Nos équipes, ainsi que d’autres acteurs humanitaires présents dans la région, mènent des distributions d’eau potable plusieurs fois par semaine dans des villages, réhabilitent et construisent de nouveaux points d’eau.  « L’eau exploitable des nappes souterraines est souvent salée et toujours difficile à localiser. Pour trouver de l’eau potable, il faut étudier le sous-sol en amont et le forer parfois à plus de 100 mètres », précise Nicolas.

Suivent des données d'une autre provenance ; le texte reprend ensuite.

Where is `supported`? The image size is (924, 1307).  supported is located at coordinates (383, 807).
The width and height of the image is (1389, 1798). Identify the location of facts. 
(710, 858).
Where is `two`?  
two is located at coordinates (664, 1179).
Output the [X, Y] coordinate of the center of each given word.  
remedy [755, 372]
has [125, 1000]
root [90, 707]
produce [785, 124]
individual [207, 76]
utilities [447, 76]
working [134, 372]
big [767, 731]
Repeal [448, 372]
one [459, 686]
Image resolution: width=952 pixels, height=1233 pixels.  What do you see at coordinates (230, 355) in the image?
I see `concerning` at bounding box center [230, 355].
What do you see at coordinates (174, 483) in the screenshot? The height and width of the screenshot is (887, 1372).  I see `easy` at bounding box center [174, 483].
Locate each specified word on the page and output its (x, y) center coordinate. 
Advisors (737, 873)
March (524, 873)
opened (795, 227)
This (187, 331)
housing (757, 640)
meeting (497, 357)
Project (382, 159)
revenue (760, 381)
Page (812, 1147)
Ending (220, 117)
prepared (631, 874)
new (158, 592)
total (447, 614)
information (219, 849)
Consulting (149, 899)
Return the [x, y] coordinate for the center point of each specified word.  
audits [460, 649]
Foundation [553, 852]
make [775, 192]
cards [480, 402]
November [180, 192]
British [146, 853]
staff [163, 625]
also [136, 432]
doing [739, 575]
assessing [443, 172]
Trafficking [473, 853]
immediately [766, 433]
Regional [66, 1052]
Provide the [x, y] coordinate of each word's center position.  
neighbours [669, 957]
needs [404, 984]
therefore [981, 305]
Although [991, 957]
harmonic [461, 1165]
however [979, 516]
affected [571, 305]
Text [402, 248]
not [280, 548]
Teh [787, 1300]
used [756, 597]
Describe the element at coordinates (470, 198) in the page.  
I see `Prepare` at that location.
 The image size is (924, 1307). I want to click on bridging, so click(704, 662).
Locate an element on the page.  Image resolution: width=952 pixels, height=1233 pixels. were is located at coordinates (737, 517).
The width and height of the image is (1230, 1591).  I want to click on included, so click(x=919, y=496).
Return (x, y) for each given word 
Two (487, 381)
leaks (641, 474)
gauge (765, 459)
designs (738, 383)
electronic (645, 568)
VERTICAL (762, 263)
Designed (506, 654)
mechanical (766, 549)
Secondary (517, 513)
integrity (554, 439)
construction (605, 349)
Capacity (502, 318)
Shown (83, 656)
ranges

Ces dispositifs laborieux et très coûteux à installer et à maintenir en état expliquent en partie le manque total d’infrastructures dans certaines zones de la région. 

Pourtant, l’accès à l’eau est un enjeu fondamental pour l’avenir de la population du Grand Sud de Madagascar. Selon les derniers rapports du GIEC (Groupe d’experts intergouvernemental sur l’évolution du climat), les épisodes de sécheresse en Afrique australe sont amenés à se multiplier d’ici la fin du siècle, exacerbant les crises nutritionnelles dans la région si l’accès à l’eau pour les populations locales n’est pas facilité. L’OMS estime que d’ici 2025, la moitié de la population mondiale vivra dans des zones de tensions hydriques, un élément catalyseur de tensions et de conflits. Face à un avenir aussi incertain, développer durablement les infrastructures d'approvisionnement en eau et d'assainissement est un moyen essentiel et efficace d’améliorer les conditions de vie et la santé des habitants du Grand Sud de Madagascar. 

Les pluies tombées dans le sillage des cyclones, qui ont frappé l’est du pays de janvier à mars, ont permis que la rivière Mandrare reprenne enfin un peu vie. « Une situation temporaire », rappelle Sahondra : avec la fin du mois d’avril, s’ouvre le temps des récoltes et de la saison sèche.